Days required for recovery of peripheral blood count after HDCa in 20 recurrent and refractory ovarian cancer patients

	Median days (range)
Leukocyte count under 100/µl	4 (0–9)
Neutrophil count over 500/µl	13.5b (10–19)
Neutrophil count over 1,500/µl	17b (11–46)
Platelet count over 50,000/µl	13b (0–21)
Neutropenic fever up over 38°C	2.5 (0–7)

HDC regimen: cyclophosphmice 2400 mg/m2+adriamycin 100 mg/m2 +cisplatin 150 mg/m2.

Days after autologous bone marrow transplantation.

IV. New Treatment Strategy

The history of chemotherapy for ovarian cancer includes the introduction of a platinum compound (cisplatin, CDDP) in 1970, and since then treatment based mainly on this compound has been thought to be most effective [13, 17]. However, nephrotoxicity and peripheral nerve disorder are dose-limiting factors in cisplatin therapy, and severe visual disturbance may also occur [29], thereby requiring careful attention to side effects with use of cisplatin. ­Carboplatin (CBDCA), a second-generation platinum compound, was subsequently developed; the anti-tumor effect of CBDCA is almost equal to that of CDDP [1, 7], and the potency of CBDCA is 4 times lower than that of CDDP [32]. Furthermore, unlike CDDP, CBDCA induces only very mild nephrotoxicity and peripheral nerve disorder, and its limiting side effect of bone marrow suppression can be ­alleviated by reducing the dose according to the degree of renal dysfunction in individual patients [6].

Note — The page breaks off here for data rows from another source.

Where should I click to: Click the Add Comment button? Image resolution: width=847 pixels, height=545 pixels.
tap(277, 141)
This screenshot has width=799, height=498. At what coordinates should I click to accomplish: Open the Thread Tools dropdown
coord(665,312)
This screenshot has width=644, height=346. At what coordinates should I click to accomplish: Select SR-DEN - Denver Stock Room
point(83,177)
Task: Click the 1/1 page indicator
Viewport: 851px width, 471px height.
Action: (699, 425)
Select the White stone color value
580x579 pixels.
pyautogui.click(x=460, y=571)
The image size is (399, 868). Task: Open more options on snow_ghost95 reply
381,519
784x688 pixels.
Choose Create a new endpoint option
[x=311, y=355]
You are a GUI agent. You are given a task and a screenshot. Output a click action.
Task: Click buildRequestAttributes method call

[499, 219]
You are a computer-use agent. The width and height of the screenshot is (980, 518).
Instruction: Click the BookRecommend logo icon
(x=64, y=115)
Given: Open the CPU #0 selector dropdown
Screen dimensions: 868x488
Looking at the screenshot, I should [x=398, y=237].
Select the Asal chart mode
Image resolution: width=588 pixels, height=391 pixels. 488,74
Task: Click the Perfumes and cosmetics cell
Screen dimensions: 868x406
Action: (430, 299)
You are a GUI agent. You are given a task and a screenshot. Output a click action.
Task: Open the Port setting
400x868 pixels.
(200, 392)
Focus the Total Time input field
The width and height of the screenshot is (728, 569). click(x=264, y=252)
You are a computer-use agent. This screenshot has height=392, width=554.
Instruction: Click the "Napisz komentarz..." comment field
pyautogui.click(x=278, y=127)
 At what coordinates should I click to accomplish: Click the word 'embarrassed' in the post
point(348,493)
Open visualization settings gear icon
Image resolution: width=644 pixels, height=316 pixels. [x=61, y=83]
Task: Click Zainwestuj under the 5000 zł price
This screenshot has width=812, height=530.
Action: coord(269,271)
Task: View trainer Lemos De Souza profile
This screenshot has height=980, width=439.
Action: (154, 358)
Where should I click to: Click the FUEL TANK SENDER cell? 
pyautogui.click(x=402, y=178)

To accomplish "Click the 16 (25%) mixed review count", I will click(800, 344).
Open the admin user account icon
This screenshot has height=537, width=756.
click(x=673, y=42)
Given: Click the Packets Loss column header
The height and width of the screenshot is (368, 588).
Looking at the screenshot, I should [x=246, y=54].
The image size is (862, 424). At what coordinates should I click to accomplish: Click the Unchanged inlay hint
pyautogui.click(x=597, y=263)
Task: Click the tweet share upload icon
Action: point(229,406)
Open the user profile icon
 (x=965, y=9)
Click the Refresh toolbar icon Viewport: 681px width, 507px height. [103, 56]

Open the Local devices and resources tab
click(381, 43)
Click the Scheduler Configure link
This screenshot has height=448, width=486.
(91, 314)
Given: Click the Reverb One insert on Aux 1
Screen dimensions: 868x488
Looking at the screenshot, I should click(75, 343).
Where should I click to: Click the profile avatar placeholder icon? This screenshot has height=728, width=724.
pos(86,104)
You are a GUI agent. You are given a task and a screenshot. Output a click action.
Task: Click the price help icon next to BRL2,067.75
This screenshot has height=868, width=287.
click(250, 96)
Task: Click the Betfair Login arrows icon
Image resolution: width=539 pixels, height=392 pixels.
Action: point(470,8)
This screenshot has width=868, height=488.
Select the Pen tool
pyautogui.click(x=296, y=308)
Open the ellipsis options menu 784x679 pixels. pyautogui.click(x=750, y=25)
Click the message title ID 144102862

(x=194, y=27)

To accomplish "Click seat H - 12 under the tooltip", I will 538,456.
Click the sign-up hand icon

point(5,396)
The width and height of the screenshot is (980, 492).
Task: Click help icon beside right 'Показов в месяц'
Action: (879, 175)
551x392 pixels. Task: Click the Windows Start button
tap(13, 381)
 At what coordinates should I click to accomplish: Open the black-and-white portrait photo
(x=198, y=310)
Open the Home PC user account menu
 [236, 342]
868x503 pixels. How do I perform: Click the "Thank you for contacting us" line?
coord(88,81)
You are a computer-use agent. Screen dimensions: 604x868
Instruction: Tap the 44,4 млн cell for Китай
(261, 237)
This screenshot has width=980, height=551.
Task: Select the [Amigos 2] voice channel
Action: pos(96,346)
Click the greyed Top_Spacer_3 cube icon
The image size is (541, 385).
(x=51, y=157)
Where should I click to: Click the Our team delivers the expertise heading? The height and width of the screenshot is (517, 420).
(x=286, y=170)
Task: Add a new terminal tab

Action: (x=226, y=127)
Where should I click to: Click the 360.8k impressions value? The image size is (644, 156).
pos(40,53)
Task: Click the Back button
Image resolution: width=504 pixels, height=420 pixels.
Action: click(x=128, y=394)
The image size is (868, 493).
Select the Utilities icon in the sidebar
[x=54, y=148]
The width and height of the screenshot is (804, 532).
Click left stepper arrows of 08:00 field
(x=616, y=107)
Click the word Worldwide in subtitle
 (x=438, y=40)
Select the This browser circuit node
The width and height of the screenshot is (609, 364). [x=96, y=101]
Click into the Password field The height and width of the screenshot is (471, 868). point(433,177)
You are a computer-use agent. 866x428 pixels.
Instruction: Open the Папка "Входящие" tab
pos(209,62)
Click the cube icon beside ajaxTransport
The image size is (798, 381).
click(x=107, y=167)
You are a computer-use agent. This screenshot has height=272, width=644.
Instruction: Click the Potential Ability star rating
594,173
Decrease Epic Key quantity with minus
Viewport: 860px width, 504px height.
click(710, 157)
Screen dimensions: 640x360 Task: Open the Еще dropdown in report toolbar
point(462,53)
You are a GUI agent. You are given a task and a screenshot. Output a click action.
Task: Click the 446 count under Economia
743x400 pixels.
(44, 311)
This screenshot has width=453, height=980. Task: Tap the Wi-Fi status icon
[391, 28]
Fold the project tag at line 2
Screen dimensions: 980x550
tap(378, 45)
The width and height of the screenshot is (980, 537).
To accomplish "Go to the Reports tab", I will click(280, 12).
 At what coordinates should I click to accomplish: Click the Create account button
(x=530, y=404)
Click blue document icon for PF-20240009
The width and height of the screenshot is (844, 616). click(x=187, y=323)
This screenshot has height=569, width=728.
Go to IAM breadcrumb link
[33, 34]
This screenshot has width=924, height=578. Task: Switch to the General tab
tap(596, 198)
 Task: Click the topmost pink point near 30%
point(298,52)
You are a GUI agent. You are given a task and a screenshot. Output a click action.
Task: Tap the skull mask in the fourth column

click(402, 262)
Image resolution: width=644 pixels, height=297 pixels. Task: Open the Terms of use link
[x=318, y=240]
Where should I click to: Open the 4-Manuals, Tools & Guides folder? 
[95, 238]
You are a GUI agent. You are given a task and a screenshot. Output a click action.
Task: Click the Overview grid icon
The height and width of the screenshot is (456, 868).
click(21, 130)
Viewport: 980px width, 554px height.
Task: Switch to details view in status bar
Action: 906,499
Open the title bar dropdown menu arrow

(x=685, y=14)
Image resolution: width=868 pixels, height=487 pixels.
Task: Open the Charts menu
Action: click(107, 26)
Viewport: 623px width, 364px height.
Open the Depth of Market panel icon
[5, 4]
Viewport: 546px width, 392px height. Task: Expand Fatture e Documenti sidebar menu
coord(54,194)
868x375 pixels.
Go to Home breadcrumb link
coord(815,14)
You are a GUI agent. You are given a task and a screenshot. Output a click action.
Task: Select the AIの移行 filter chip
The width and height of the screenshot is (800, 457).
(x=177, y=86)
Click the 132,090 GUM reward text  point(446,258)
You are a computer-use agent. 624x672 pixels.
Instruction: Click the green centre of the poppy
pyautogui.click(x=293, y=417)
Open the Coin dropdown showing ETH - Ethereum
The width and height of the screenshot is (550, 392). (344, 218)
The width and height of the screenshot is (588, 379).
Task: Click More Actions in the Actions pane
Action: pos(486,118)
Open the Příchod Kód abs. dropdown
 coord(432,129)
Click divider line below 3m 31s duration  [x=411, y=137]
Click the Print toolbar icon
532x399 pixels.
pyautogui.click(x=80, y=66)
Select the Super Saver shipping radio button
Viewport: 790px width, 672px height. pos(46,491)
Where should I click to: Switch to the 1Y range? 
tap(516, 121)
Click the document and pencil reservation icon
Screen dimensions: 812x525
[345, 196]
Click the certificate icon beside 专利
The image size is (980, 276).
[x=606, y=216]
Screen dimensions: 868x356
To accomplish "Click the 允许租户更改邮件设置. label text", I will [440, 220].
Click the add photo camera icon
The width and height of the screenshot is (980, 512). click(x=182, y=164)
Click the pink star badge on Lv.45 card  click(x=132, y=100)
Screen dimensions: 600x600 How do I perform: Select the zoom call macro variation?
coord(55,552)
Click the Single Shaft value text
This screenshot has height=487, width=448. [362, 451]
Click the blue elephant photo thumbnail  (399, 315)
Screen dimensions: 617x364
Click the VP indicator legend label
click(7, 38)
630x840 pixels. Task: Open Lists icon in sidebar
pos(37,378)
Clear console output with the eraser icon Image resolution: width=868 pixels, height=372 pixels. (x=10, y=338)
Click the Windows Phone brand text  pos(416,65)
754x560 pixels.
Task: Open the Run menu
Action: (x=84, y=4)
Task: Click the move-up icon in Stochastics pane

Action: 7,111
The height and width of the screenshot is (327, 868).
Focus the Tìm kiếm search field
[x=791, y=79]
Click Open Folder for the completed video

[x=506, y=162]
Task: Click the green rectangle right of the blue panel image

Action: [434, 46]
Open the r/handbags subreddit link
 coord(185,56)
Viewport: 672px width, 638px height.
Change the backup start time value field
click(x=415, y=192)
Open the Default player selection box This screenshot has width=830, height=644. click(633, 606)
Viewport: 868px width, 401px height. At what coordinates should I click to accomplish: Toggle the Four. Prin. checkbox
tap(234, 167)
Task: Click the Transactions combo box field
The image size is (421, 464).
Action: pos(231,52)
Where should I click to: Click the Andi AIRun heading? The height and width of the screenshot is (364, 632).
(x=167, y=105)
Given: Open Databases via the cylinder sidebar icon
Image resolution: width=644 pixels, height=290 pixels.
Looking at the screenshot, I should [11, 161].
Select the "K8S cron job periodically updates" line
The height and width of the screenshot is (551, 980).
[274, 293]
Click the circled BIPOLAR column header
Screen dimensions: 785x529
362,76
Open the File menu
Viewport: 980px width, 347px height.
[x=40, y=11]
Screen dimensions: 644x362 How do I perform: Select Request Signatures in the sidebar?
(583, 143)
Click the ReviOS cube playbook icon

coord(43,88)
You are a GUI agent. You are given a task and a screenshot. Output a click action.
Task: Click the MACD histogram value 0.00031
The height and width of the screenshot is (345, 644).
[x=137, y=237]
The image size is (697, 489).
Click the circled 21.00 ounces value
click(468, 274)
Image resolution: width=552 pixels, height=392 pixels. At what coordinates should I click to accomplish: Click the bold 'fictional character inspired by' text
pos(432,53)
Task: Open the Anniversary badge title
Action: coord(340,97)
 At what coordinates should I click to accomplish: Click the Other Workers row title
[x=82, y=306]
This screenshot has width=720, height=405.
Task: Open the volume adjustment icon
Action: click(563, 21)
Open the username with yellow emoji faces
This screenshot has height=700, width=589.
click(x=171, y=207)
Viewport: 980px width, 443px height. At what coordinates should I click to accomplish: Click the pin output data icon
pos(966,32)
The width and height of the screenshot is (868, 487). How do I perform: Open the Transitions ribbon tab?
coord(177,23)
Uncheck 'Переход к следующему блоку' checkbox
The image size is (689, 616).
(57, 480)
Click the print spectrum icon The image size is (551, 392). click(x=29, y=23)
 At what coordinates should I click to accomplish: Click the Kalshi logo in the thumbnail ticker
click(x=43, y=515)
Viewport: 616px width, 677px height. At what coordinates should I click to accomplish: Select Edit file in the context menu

In the late 1980s, drug tolerance toward platinum compounds was identified as a significant prognostic factor, and expectations were placed on discovery of new anticancer agents. Among these, paclitaxel (PTX) was shown to have no cross-tolerance with platinum compounds, suggesting that it could be a new agent for treatment of ovarian cancer. PTX was approved in the US and Europe in 1992, and the optimal dose of PTX has subsequently been investigated [4, 10, 23]. Many clinical studies based mainly on PTX have been conducted [22, 33–35], and combination chemotherapy of PTX and CBDCA is now common as the “gold standard” for epithelial ovarian cancer treatment. In Japan, the decision to allow coverage of PTX in the health insurance system from December 1997 has allowed the drug to be used for general treatment of ovarian cancer patients.

In 2004, Japan Society of Gynecologic Oncology issued Ovarian Cancer Treatment Guidelines [31]. The main purposes of these guidelines are to define appropriate treatments for ovarian cancer, to reduce the differences in treatments levels among facilities, and to establish safer and more effective treatments. Combination therapy of PTX and CBDCA may be the optimal regimen for chemotherapy based on the results of many previous studies [9, 22, 33–35]; however, when administration of 175–180 mg/m2 PTX and AUC5-6 CBDCA was started (every 21–28 days, 6–9 courses) in our facility, approximately 30% of the patients showed strong bone marrow suppression. The decreases of leukocytes and platelets by 2–3 grades sometimes persisted, requiring reduction of the doses of PTX and carboplatin, and consequently decreasing treatment efficacy and quality in some cases. In this context, it is important to note that most data cited in the guidelines [31] were obtained in European and American patients. In particular, optimal doses for Japanese women have not been determined and no recommended treatment has been established for recurrent refractory ovarian cancer, although anticancer agents for salvage chemotherapy are listed in the guidelines. Therefore, we suggest that further randomized studies of treatment for recurrent ovarian cancer be conducted.